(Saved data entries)
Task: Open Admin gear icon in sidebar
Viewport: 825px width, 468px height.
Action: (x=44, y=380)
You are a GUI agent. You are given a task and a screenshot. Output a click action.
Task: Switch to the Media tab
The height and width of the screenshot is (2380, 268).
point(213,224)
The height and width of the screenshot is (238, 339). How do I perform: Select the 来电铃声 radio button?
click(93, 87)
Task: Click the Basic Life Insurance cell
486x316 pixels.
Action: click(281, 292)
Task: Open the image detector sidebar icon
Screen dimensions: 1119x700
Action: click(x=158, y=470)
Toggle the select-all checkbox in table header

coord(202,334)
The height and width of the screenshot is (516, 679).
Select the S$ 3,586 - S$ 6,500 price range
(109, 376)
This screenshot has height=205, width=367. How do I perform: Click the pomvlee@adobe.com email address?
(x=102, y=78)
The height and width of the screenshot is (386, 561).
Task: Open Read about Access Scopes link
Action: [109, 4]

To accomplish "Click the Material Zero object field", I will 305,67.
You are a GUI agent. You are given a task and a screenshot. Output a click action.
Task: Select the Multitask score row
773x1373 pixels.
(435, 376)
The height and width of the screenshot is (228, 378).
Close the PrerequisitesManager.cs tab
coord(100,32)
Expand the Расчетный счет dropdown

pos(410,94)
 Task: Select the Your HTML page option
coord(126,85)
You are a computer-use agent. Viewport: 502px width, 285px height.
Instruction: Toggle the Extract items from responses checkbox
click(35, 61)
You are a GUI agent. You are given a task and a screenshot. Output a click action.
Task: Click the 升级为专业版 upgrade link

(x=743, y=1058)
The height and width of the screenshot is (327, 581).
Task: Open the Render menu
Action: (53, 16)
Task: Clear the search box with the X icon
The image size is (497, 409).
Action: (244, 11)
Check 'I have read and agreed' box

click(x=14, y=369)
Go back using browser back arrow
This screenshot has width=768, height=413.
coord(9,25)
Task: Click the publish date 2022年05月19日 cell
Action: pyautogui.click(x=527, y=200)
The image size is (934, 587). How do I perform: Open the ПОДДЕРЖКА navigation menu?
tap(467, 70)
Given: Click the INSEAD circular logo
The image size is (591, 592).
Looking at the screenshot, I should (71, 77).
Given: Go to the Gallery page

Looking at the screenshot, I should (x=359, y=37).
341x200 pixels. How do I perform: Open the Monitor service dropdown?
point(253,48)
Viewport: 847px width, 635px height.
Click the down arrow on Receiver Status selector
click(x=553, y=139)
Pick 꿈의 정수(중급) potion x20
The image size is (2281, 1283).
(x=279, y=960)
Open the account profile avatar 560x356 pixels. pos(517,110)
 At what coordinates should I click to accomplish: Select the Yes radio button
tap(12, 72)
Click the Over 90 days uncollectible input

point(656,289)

_Prompt_
From the line containing "Open the account" to the last line of the data above, copy each line exactly and add nothing.

_Response for this exercise_
Open the account profile avatar 560x356 pixels. pos(517,110)
 At what coordinates should I click to accomplish: Select the Yes radio button
tap(12, 72)
Click the Over 90 days uncollectible input

point(656,289)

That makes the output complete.